*** MATERIAL TO PROCESS ***

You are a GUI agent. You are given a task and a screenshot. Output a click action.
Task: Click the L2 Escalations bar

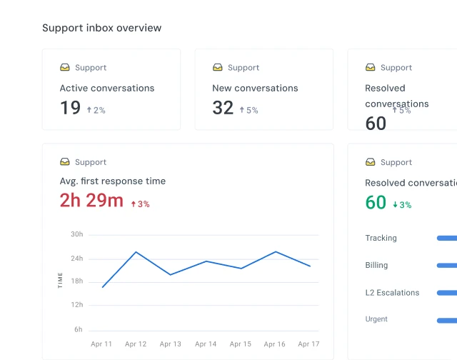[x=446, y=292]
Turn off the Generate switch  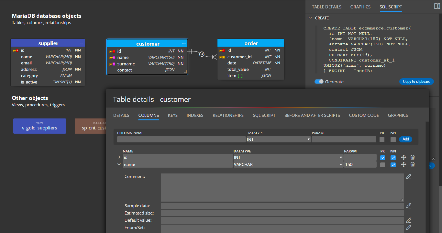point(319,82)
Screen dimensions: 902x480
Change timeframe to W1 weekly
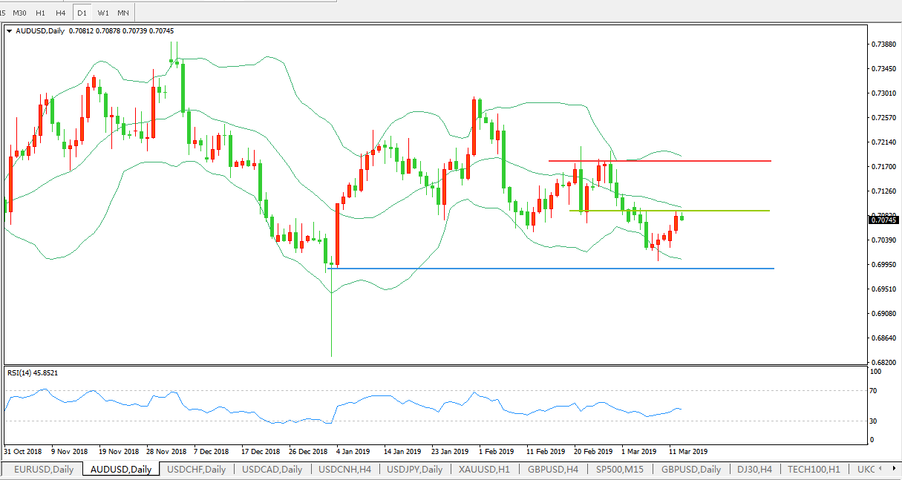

*** End of MATERIAL TO PROCESS ***

WORK TO COMPLETE:
Please transcribe exactly the lines from the one containing "Screen dimensions: 902x480" through the last line of the records above, both included, and leave out every picture.

OUTPUT BELOW:
Screen dimensions: 902x480
Change timeframe to W1 weekly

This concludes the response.